BEGIN

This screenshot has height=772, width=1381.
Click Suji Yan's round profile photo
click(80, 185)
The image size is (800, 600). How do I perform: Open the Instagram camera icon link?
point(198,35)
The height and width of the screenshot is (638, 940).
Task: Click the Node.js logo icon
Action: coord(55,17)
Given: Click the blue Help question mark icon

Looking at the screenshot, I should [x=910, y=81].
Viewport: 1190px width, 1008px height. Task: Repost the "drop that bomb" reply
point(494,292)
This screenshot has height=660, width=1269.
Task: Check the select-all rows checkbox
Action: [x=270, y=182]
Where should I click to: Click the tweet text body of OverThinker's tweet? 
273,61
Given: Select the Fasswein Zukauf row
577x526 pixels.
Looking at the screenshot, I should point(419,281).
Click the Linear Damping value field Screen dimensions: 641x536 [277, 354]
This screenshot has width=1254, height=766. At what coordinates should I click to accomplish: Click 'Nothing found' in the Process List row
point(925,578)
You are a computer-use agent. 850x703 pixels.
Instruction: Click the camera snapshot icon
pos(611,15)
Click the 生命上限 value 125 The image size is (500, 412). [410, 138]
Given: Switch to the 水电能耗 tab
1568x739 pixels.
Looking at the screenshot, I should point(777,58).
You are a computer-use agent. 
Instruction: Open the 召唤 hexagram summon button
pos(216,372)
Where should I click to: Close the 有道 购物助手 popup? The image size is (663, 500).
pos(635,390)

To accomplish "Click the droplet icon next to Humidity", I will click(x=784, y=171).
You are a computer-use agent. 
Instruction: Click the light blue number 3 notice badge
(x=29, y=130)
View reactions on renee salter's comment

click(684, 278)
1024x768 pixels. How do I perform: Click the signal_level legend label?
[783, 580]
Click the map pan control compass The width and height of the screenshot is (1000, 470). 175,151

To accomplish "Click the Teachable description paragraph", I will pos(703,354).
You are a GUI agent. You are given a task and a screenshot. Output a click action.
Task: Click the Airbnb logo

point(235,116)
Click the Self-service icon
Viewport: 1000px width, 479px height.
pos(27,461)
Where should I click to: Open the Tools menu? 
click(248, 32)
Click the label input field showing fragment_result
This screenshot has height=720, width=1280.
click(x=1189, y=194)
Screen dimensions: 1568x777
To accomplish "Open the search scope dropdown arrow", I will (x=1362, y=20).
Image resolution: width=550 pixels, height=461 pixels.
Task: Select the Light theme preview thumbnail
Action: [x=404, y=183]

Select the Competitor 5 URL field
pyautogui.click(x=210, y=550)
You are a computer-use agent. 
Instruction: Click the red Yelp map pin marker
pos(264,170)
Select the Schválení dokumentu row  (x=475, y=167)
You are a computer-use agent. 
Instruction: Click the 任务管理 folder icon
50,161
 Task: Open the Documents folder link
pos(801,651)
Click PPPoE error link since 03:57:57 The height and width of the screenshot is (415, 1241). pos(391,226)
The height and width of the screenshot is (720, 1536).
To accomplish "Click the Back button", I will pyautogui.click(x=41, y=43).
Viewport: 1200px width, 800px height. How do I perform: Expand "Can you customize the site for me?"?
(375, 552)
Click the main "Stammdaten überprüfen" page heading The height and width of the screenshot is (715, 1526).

END

Work to complete:
Going through the records above line by line, tally those with the word "value" and answer with the number only.

Solution:
2